Irak : Le pouvoir change de main

Irak : Le pouvoir change de main

Deux mois après les élections générales et après environ un mois de négociations, les membres du nouveau gouvernement irakien, sous l’occupation américaine, commencent à être connus. Apparemment, les chiites s’attribueraient de seize à dix-sept des portefeuilles avec, notamment, les ministères de l’Intérieur, des Finances et du Conseil de la sécurité nationale. Les Kurdes, quant à eux, auraient entre sept on huit ministères, dont celui des Affaires étrangères et souhaitent aussi celui du Pétrole. Les sunnites, grands perdants des élections générales, auraient quatre à six ministères, dont peut-être celui de la Défense. Enfin, les chrétiens et les Turcomans auraient un ministère pour chacun.
Selon Rayes, une négociatrice chiite, la présidence de l’Etat reviendrait au Kurde Jalal Talabani et le poste de Premier ministre au chiite Ibrahim Jaâfari. Un sunnite se verrait attribuer le fauteuil de président de l’Assemblée nationale.
D’après la même source, en déclaration à l’AFP, les négociations vont reprendre aujourd’hui mercredi avec les Kurdes après la célébration de la fête de Norouz, le nouvel an kurde, qui est célébré depuis dimanche dernier. Quant à l’inclusion dans l’exécutif de la liste du Premier ministre sortant Iyad Allaoui, un chiite laïc, elle a estimé qu’il avait "de très faibles chances de participer au gouvernement".

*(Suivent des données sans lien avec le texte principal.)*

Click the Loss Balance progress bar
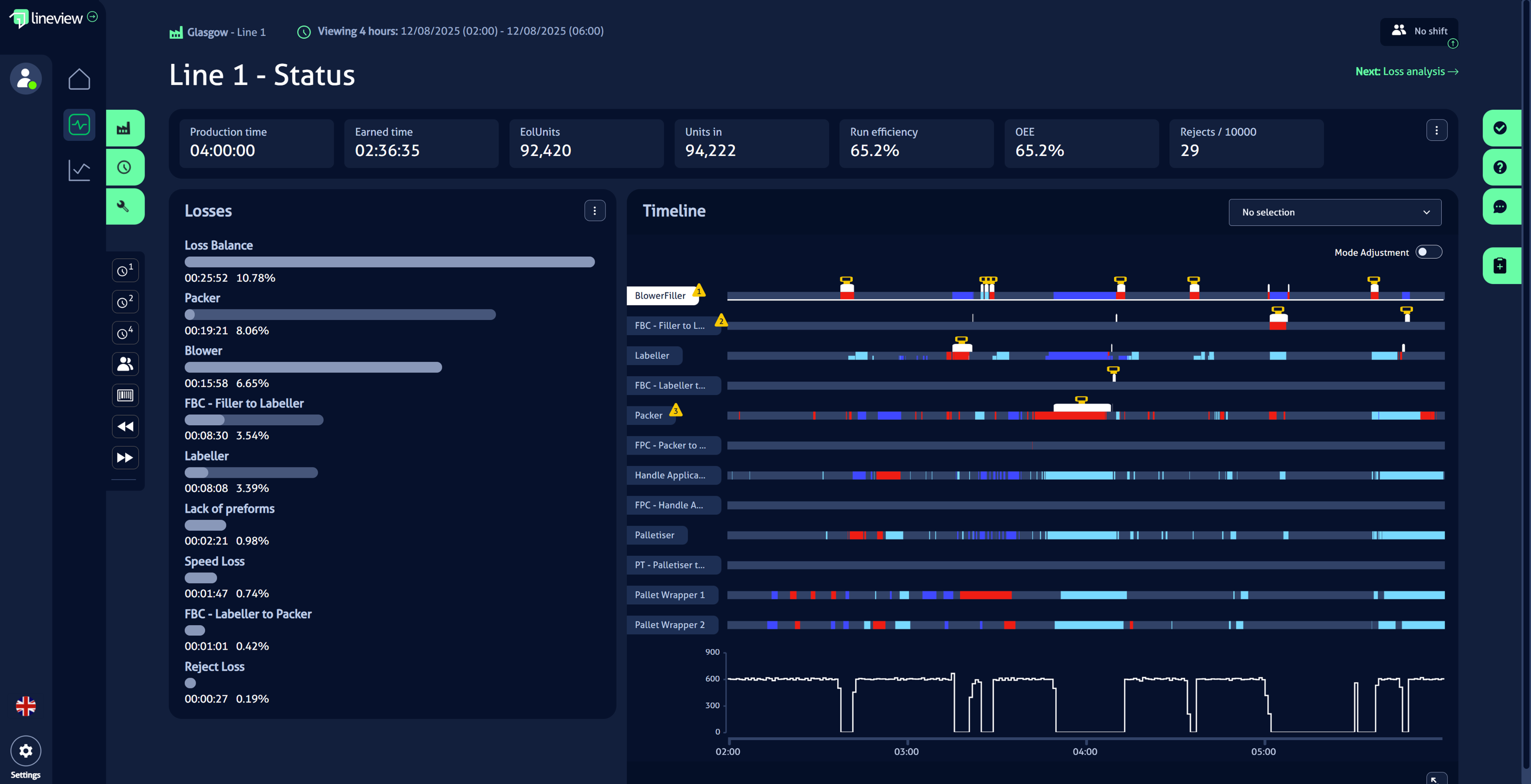1531x784 pixels. point(389,262)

Parallèlement, Allaoui a pressé le président par intérim de l’Assemblée nationale, cheikh Dhary Al-Fayadh, d’"accélérer la formation du gouvernement irakien", selon un communiqué de son service de presse. Une source kurde a confirmé les informations de Rayes, alors que selon un "responsable de l’Union patriotique du Kurdistan", cité par le journal du député chiite Ahmad Chalabi, «Al-Moutamar», "le gouvernement aura 16 ministres chiites, huit kurdes, six arabes sunnites, un chrétien et un turcoman".
Au moment où la course vers les chaises du Parlement s’intensifie, la violence, elle, persiste encore plus. Dans le quartier de Doura, situé à l’entrée sud de Bagdad, des assaillants à bord de trois voitures ont ouvert le feu contre des passants et des magasins près de la mosquée chiite Sadr, a indiqué une source de l’armée irakienne. "Les commerçants et une patrouille de police ont riposté, tuant trois d’entre eux et en capturant trois autres", a affirmé la même source.
Selon l’hôpital Yarmouk, cinq personnes, dont une femme et trois enfants, ont été blessées dans l’attaque. Par ailleurs, le chauffeur d’un haut fonctionnaire du ministère irakien de l’Intérieur a été assassiné par balles mardi matin dans le même quartier de Doura, alors qu’il se rendait à son travail, selon une source au ministère.
L’un des chef de la police de Doura, le colonel de police Salem Zajay, avait affirmé récemment que beaucoup de crimes dans son quartier avaient des motivations confessionnelles. "Les sunnites veulent chasser les chiites après avoir réussi à le faire avec les chrétiens", avait-il dit. Enfin le chef de la police de la province de Diyala, au nord de Bagdad, a affirmé hier mardi avoir arrêté la semaine dernière 30 personnes, qui appartenaient à trois groupes auteurs de décapitations, de meurtres et de viols. Certains membres du groupe appartiendraient à l’organisation du terroriste jordanien Abou Moussab Al-Zarqaoui, affilié au réseau terroriste Al-Qaïda et à Ansar al-Islam.
Le quotidien du citoyen irakien est réduit à des violences en continu. La constitution définitive d’un gouvernement irakien pourra-t-elle mettre fin à cette situation et prendre enfin les choses en main?